▸ **Exercise**
Output the first line below and each one after it, exactly, up to and including the line holding "Given: View analytics on Conner's first reply". Pictures should not be copied.

▸ **Records to use**
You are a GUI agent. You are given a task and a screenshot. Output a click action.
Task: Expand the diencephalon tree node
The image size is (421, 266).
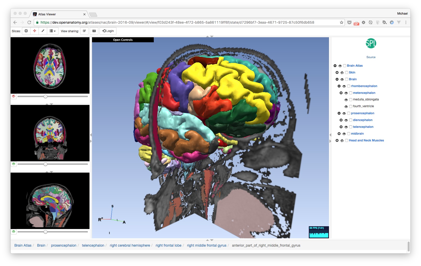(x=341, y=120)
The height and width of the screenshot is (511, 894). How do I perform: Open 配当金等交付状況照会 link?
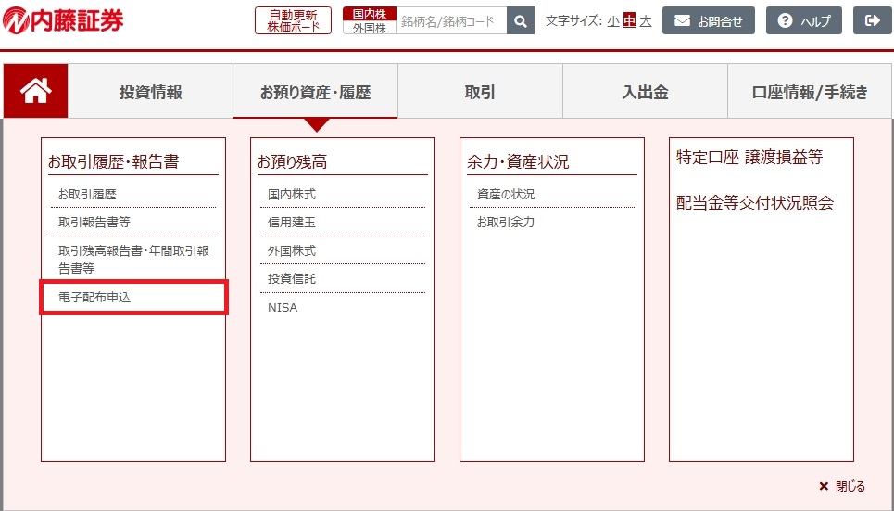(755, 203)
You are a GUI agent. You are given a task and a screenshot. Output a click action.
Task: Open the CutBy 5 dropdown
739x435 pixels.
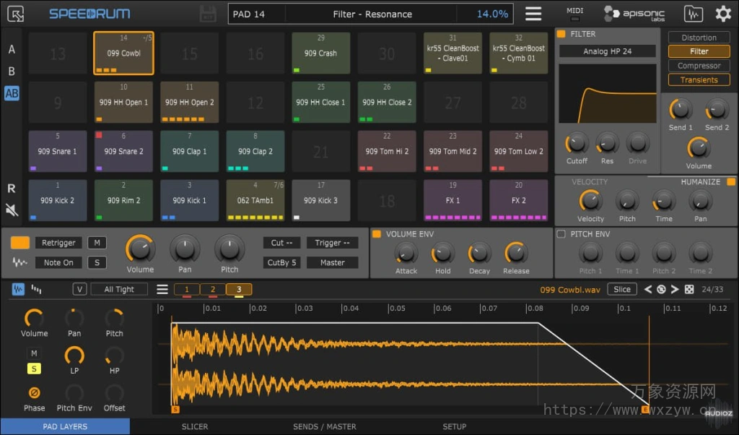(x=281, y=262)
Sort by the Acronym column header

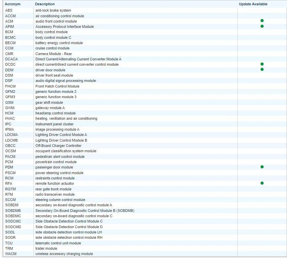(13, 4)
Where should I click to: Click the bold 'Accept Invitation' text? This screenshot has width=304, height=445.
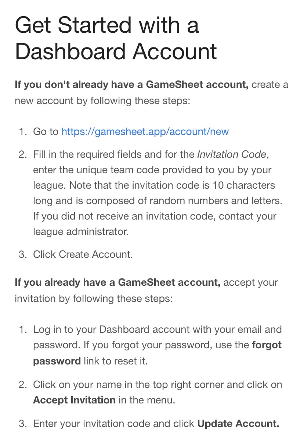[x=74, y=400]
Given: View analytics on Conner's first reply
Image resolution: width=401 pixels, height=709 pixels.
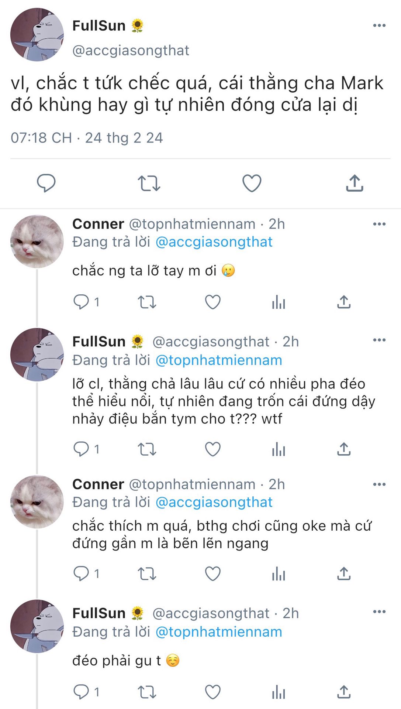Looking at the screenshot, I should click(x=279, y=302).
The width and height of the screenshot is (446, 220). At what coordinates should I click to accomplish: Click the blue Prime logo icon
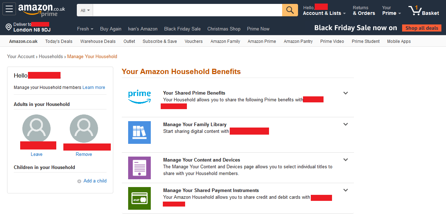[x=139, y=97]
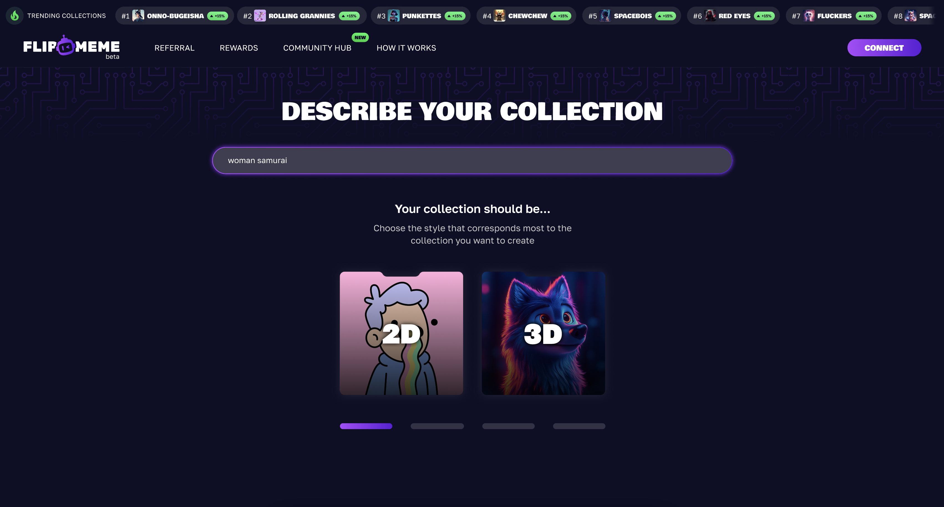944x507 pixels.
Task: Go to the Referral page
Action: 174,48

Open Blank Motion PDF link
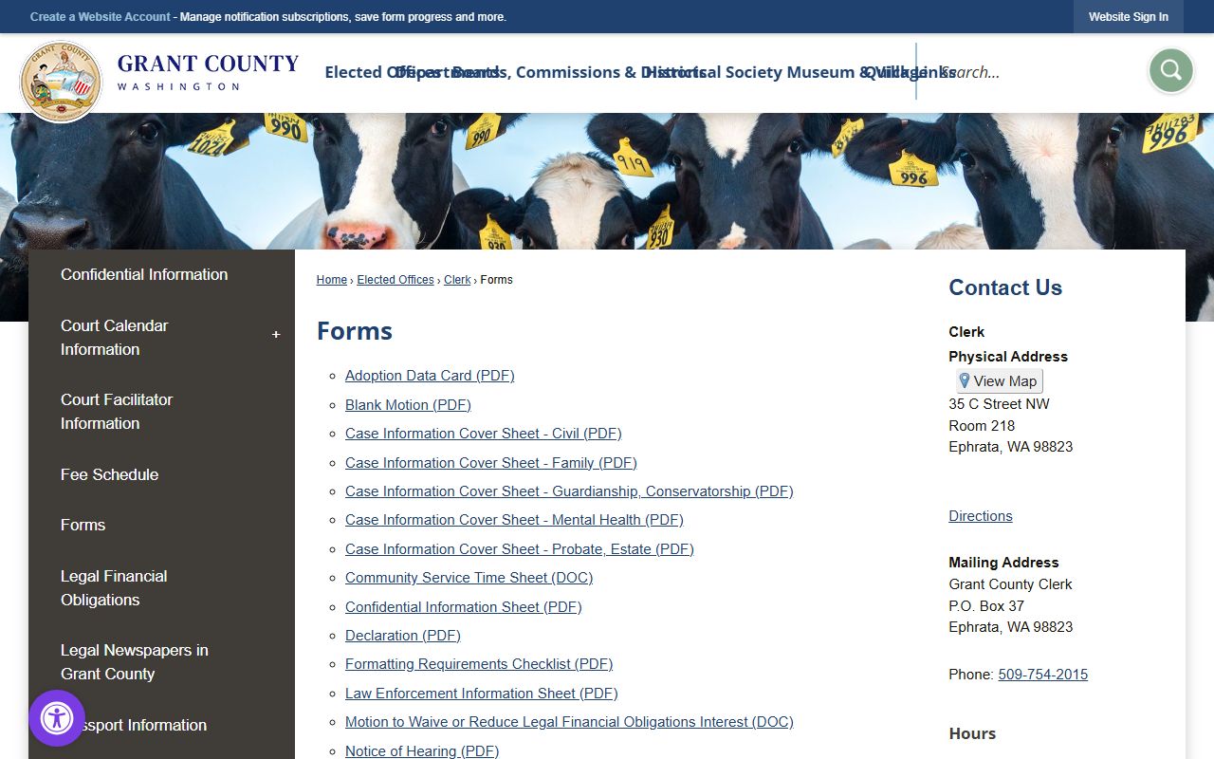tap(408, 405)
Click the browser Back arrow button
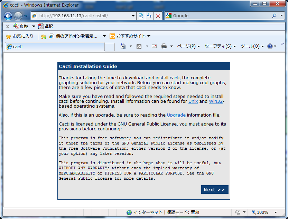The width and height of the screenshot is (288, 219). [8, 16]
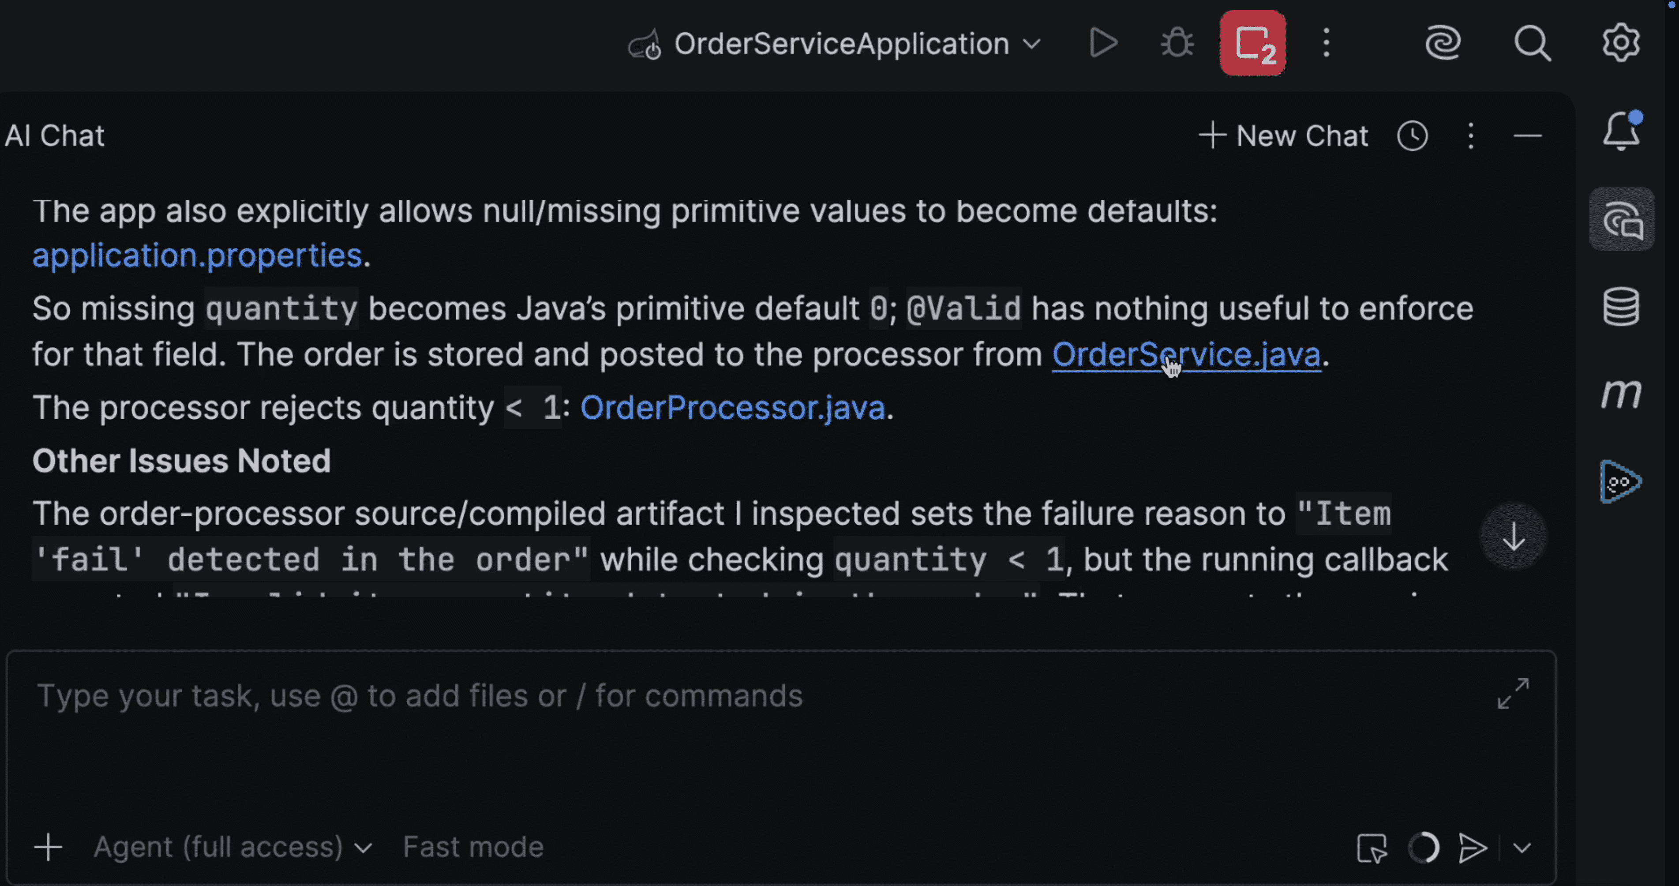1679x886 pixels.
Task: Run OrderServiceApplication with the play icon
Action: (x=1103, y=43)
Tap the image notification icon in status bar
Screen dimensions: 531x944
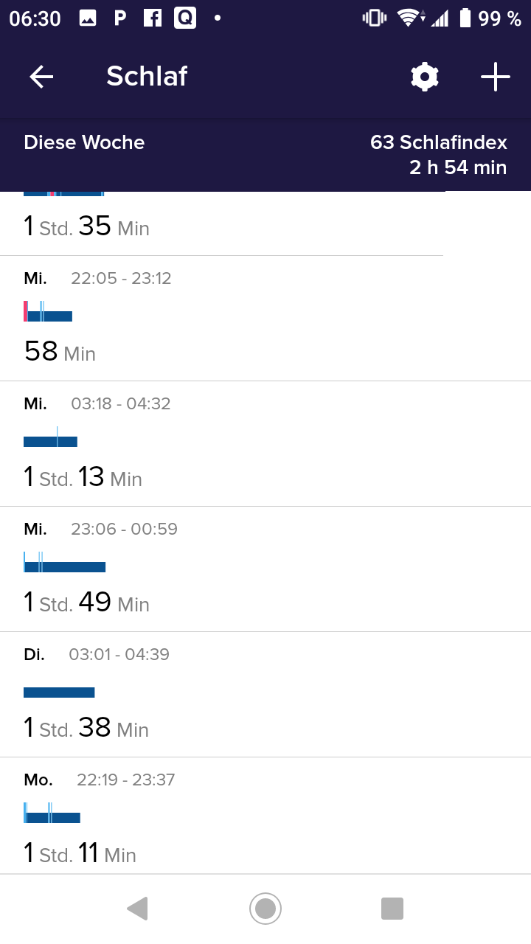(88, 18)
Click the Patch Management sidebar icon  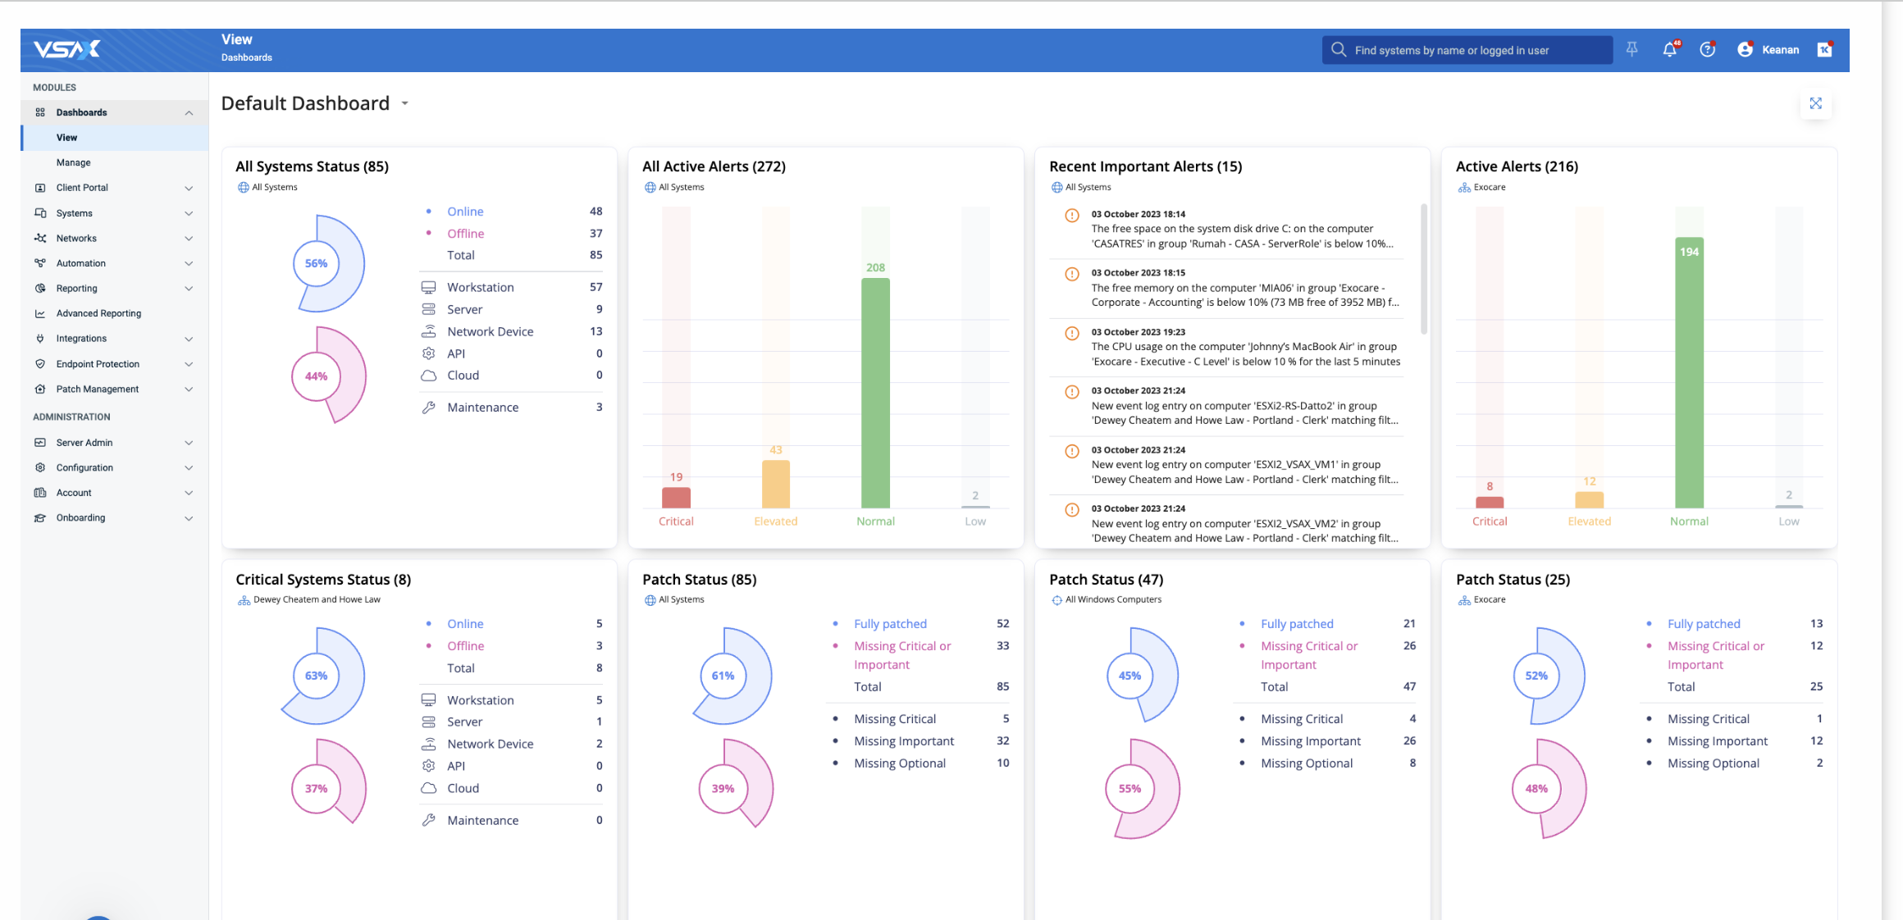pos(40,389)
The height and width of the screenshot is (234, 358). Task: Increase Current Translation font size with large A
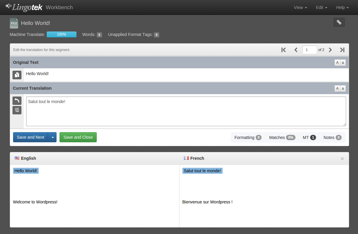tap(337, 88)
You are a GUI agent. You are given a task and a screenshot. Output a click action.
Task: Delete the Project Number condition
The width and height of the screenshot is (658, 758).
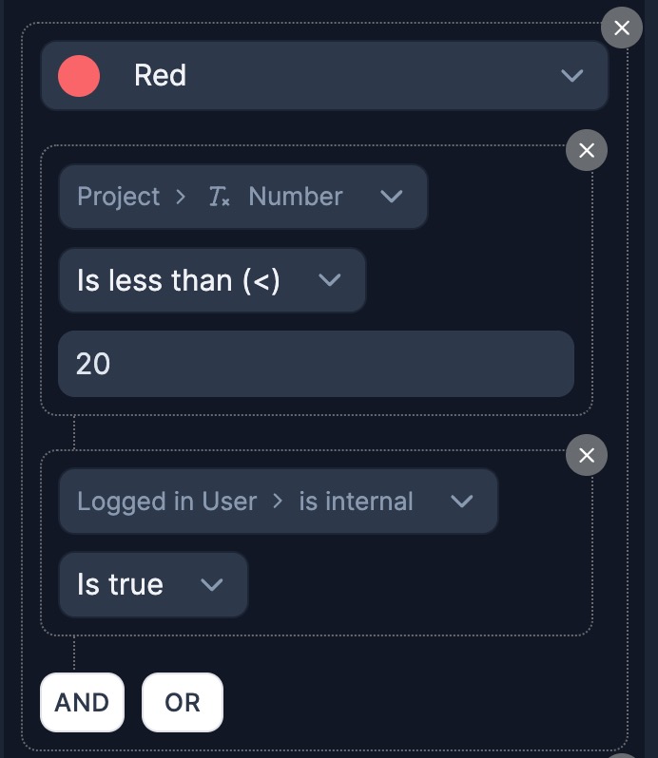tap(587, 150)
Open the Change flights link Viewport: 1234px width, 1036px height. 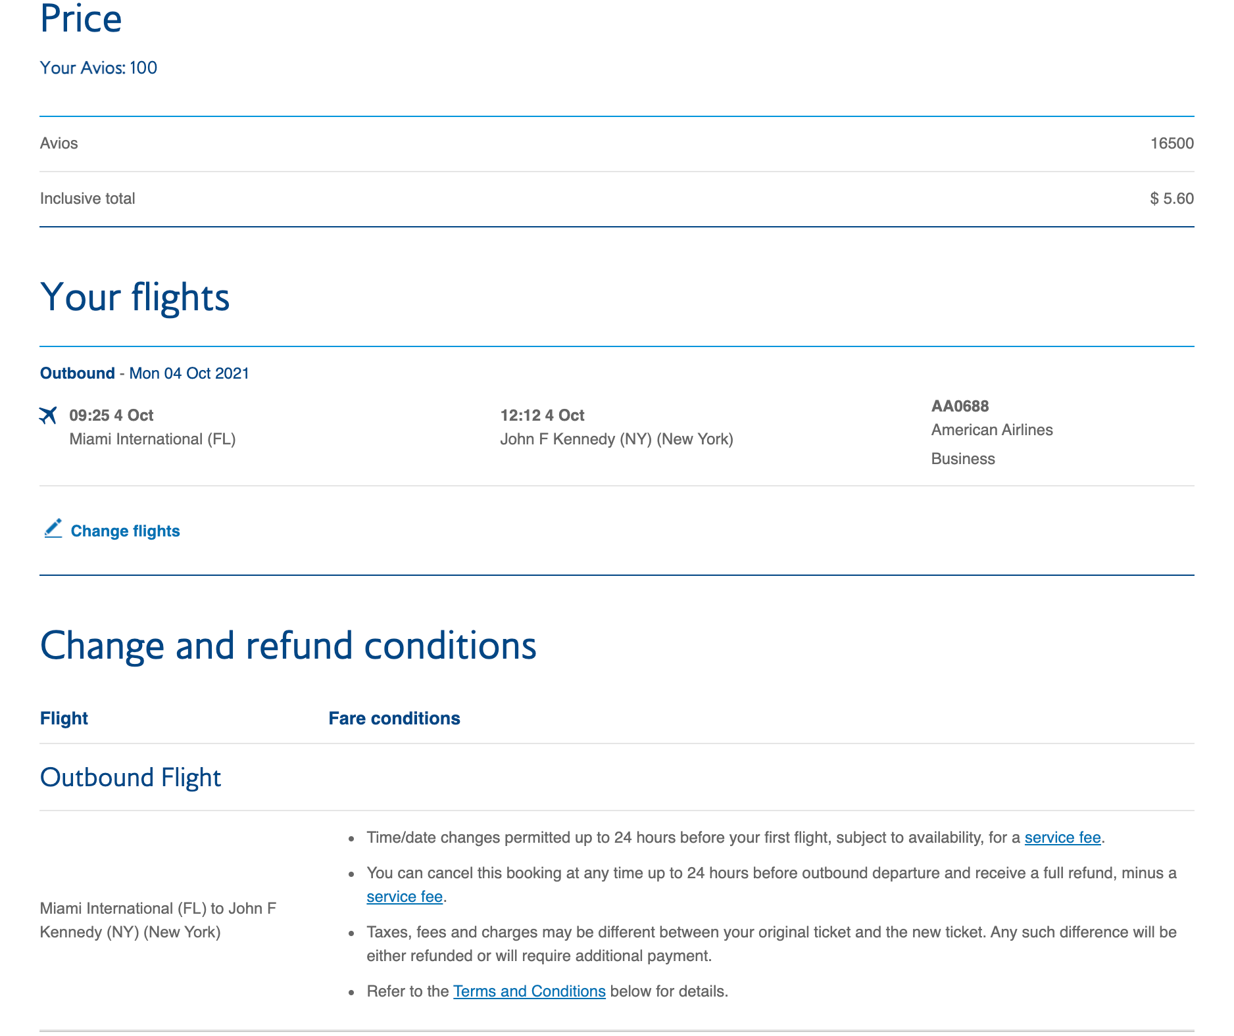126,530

▸ **Output for this exercise**
You are a GUI agent. You are given a task and a screenshot. Output a click action.
Task: Expand the diencephalon tree node
The image size is (421, 266).
(x=341, y=120)
The height and width of the screenshot is (511, 894). How do I perform: Open 配当金等交付状況照会 link?
(755, 203)
You are a GUI agent. You are given a task and a screenshot. Output a click action.
Task: Open the CutBy 5 dropdown
739x435 pixels.
(x=281, y=262)
Sort by the Acronym column header

(13, 4)
Where should I click to: Click the bold 'Accept Invitation' text? This screenshot has width=304, height=445.
[x=74, y=400]
Given: View analytics on Conner's first reply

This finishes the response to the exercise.